The Role of Airborne Particles in the Epidemiology of Clade 2.3.4.4b H5N1 High Pathogenicity Avian Influenza Virus in Commercial Poultry Production Units

Abstract

Since October 2021, Europe has experienced the largest avian influenza virus (AIV) epizootic, caused by clade 2.3.4.4b H5N1 high pathogenicity AIV (HPAIV), with over 284 poultry infected premises (IPs) and 2480 dead H5N1-positive wild birds detected in Great Britain alone. Many IPs have presented as geographical clusters, raising questions about the lateral spread between premises by airborne particles. Airborne transmission over short distances has been observed for some AIV strains. However, the risk of airborne spread of this strain remains to be elucidated. We conducted extensive sampling from IPs where clade 2.3.4.4b H5N1 HPAIVs were confirmed during the 2022/23 epizootic, each representing a major poultry species (ducks, turkeys, and chickens). A range of environmental samples were collected inside and outside houses, including deposited dust, feathers, and other potential fomites. Viral RNA (vRNA) and infectious viruses were detected in air samples collected from inside and outside but in close proximity to infected houses, with vRNA alone being detected at greater distances (≤10 m) outside. Some dust samples collected outside of the affected houses contained infectious viruses, while feathers from the affected houses, located up to 80 m away, only contained vRNA. Together, these data suggest that airborne particles harboring infectious HPAIV can be translocated short distances (<10 m) through the air, while macroscopic particles containing vRNA might travel further (≤80 m). Therefore, the potential for airborne transmission of clade 2.3.4.4b H5N1 HPAIV between premises is considered low. Other factors, including indirect contact with wild birds and the efficiency of biosecurity, represent greater importance in disease incursion.

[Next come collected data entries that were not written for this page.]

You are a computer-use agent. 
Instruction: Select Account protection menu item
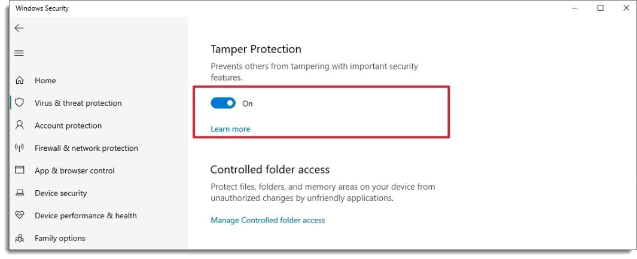68,126
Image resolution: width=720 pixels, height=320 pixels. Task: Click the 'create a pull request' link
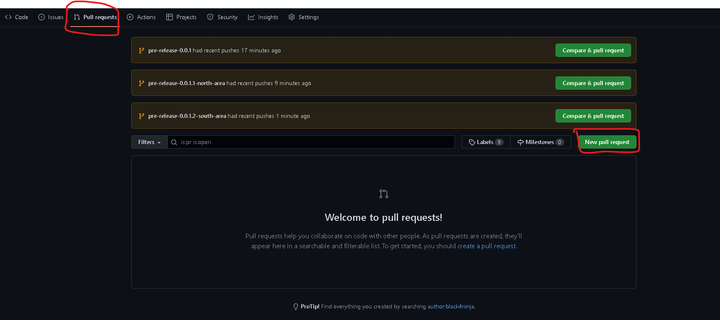[487, 246]
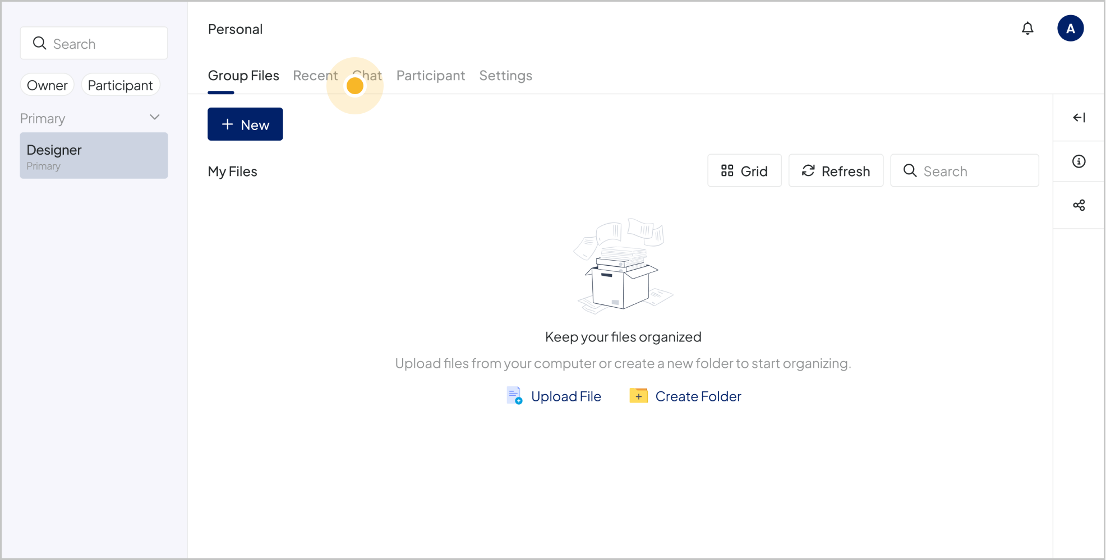
Task: Go to the Participant tab
Action: 430,76
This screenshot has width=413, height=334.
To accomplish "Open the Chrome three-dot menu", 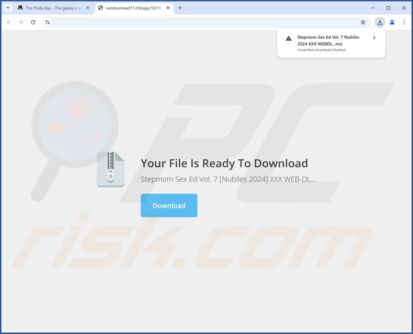I will tap(404, 22).
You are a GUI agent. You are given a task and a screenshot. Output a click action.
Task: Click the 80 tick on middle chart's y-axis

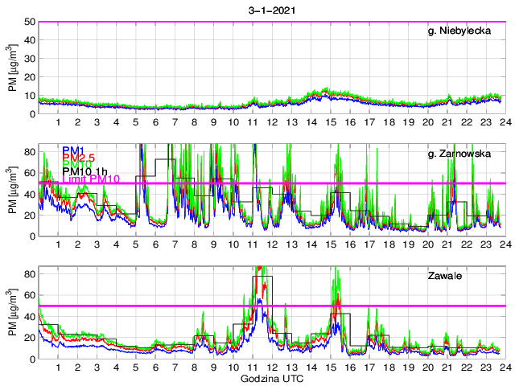click(x=28, y=151)
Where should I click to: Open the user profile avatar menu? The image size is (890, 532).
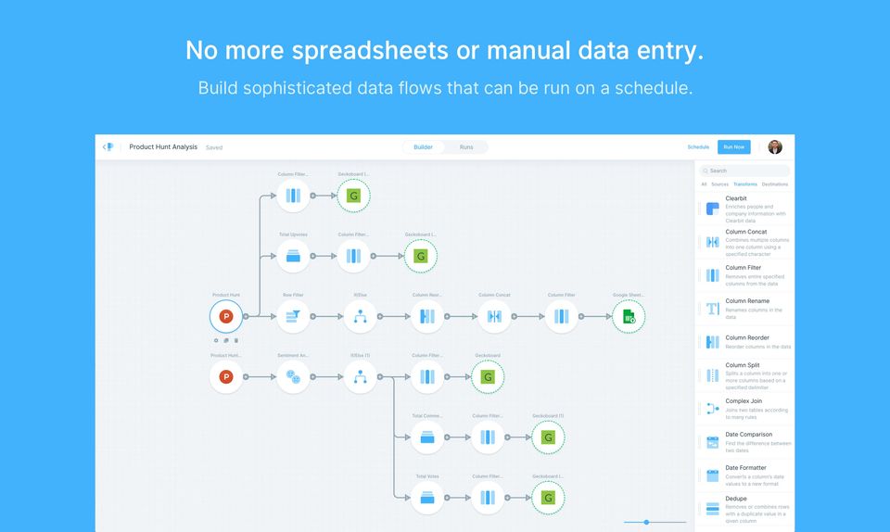click(775, 146)
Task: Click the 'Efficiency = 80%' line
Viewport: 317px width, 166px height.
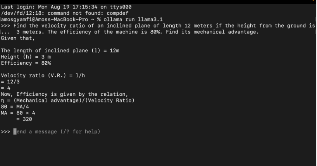Action: tap(26, 63)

Keywords: H5N1; aerosol; airborne; avian; avian influenza virus; droplet; dust; transmission.

Figure 1

Infected premises 1 (IP1): Environmental sampling and presence or absence of H5 HPAIV RNA at a duck IP. (A,B). Map showing the layout of the IP with the two affected houses indicated, wind direction at time of sampling, the site where carcasses were loaded onto trucks (red star), and mortality and culling indicated. (C–F). The location of the environmental sampling and H5 RRT-PCR results showing the presence (orange) or absence (blue) of H5 HPAIV RNA in the sample and the positive isolation of infectious virus (red outline) or negative isolation of infectious virus (black outline). Samples were collected from air filters (C), feathers (D), dust (E), and water (F). Locations of wet straw samples (n = 2) and an Op swab from a dead duck (n = 1) are not shown but are indicated in Table S1.

Figure 2

Infected premises 2 (IP2): Environmental sampling and presence or absence of H5 HPAIV RNA at a turkey IP. (A,B). Map showing the layout of the IP with the three affected houses indicated, wind direction at time of sampling, the site where carcasses were loaded onto trucks (red star), and mortality and culling indicated. (C–F). The location of the environmental sampling and H5 RRT-PCR results showing the presence (orange) or absence (blue) of H5 HPAIV RNA in the sample and the positive isolation of infectious virus (red outline) or negative isolation of infectious virus (black outline). Samples were collected from air filters (C), feathers (D), dust (E), and water (F). Op swabs from dead turkeys are not shown but indicated in Table S2.

Figure 3

Infected premises 3 (IP3): Environmental sampling and presence or absence of H5 HPAIV RNA at a turkey IP. (A,B). Map showing the layout of the IP with the three affected houses indicated, wind direction at time of sampling, and mortality indicated. (C–F). The location of the environmental sampling and H5 RRT-PCR results showing the presence (orange) or absence (blue) of H5 HPAIV RNA in the sample and the positive isolation of infectious virus (red outline) or negative isolation of infectious virus (black outline). Samples were collected from air filters (C), feathers (D), external dust (E), and internal dust (F). Water and Op and Cl swabs from dead chickens are not shown but indicated in Table S3.